### [PROBLEMS]
1/ Answer these questions using the post on slicing a tetrahedron:
(a) What is the edge length of each small tetrahedron t_n?
(b) How many of the octahedra o_n does the k-th layer contain?
(c) Which named sequence gives V_n(T)?
2/ Quote the post on slicing a tetrahedron between "V_n(T) = A000292(n)" and "been treated somewhere?", inclusive.

### [EXTRACTED TEXT]
[Start]

[seqfan] Re: Slicing a tetrahedron

[Ed Jeffery]

Veikko,

Let T denote the regular tetrahedron with unit edges. Let your slicing of T
corresponding to n be called an "n-slicing." An n-slicing produces n layers
(easiest when viewed parallel to the base of T) in which each layer
contains a number of congruent (again) regular tetrahedra t_n whose edges
are of length 1/n, and a number of congruent octahedra o_n each with eight
faces matching those of t_n. These pieces are easily counted as follows.

Let V_n(T) denote the total number of pieces (counting both types together)
after an n-slicing. For k in {1, ..., n}, the k-th layer contains
A000217(k) of the t_n and A000217(k-1) of the o_n, where A000217 =
{0,1,3,6,10,15,...} = Triangular numbers. Summing the layers for each piece
type then gives a total of A000292(n) of the t_n and A000292(n-1) of the
o_n, where A000292 = {0,1,4,10,20,35,...} = Tetrahedral numbers. Hence

V_n(T) = A000292(n) + A000292(n-1) = A000330(n),

where A000330 = {1,5,14,30,55,...} = Square pyramidal numbers.

Cf. http://oeis.org/A000217, http://oeis.org/A000292,
http://oeis.org/A000330.

LEJ

> Has this been treated somewhere?

> Slice a regular tetrahedron by planes parallel to each of the four faces
> such that the edges become divided into n equal pieces. What is the total
> number of tetrahedra and octahedra of all sizes thus formed as the function
> of n=1,2,3,...? (Not in OEIS)

> Regards,

> Veikko Pohjola

[End]

### [GIVEN INFORMATION]
[Start]

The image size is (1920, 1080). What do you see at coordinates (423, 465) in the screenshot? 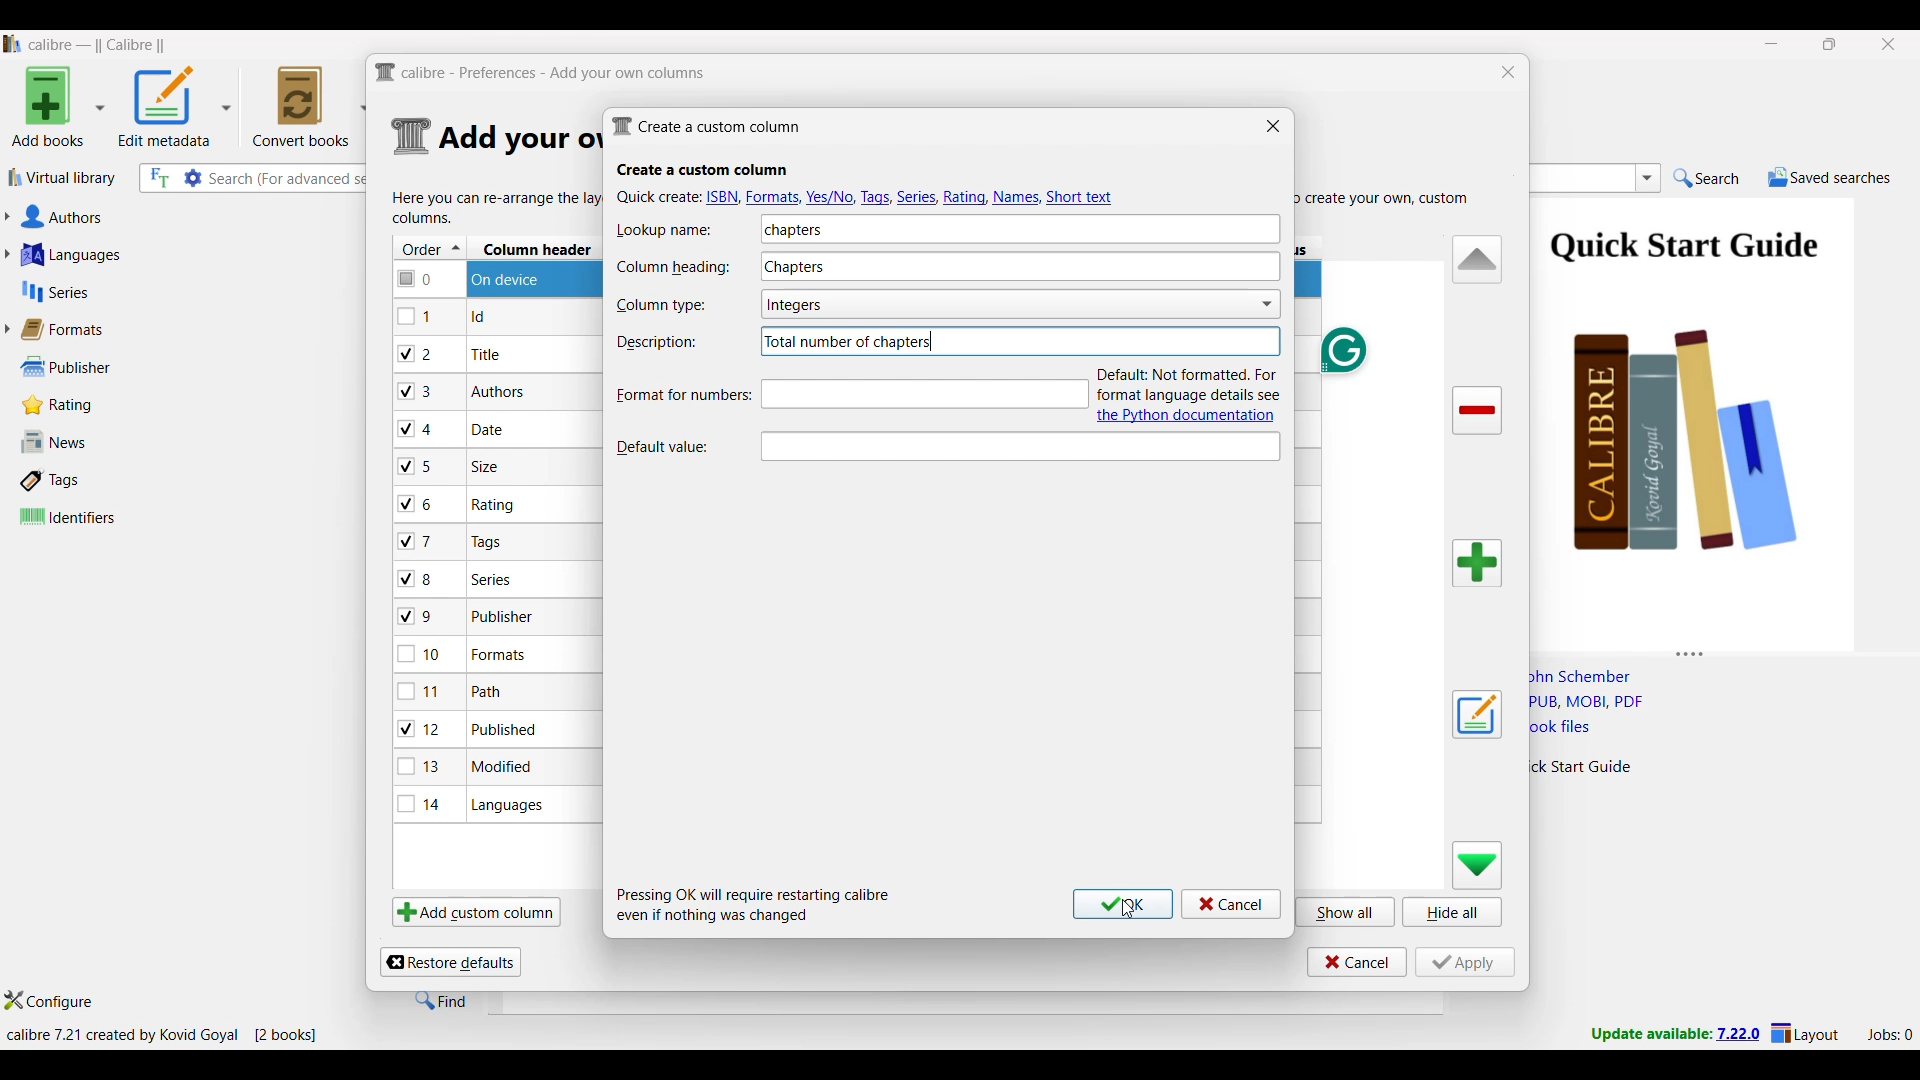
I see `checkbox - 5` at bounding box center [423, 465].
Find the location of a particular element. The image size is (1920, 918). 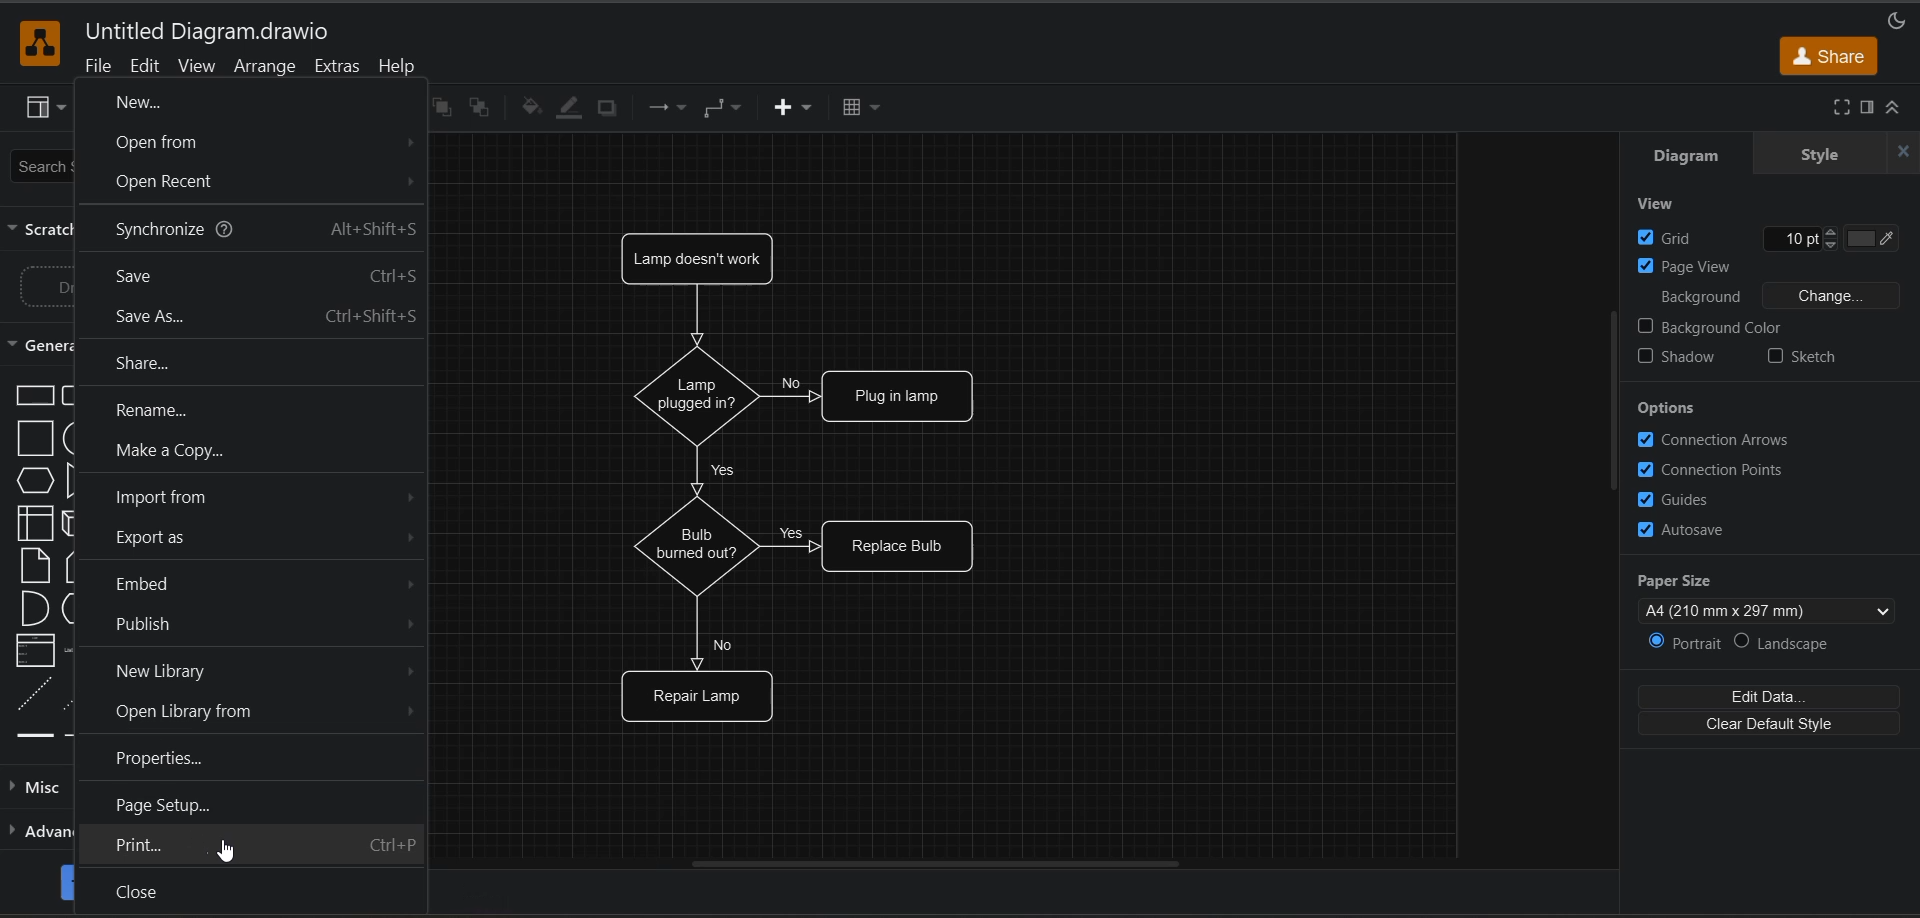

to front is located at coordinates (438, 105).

[End]

### [COMPLETE ANSWERS]
1/
(a) 1/n
(b) A000217(k-1)
(c) A000330, the square pyramidal numbers

2/
V_n(T) = A000292(n) + A000292(n-1) = A000330(n),

where A000330 = {1,5,14,30,55,...} = Square pyramidal numbers.

Cf. http://oeis.org/A000217, http://oeis.org/A000292,
http://oeis.org/A000330.

LEJ

> Has this been treated somewhere?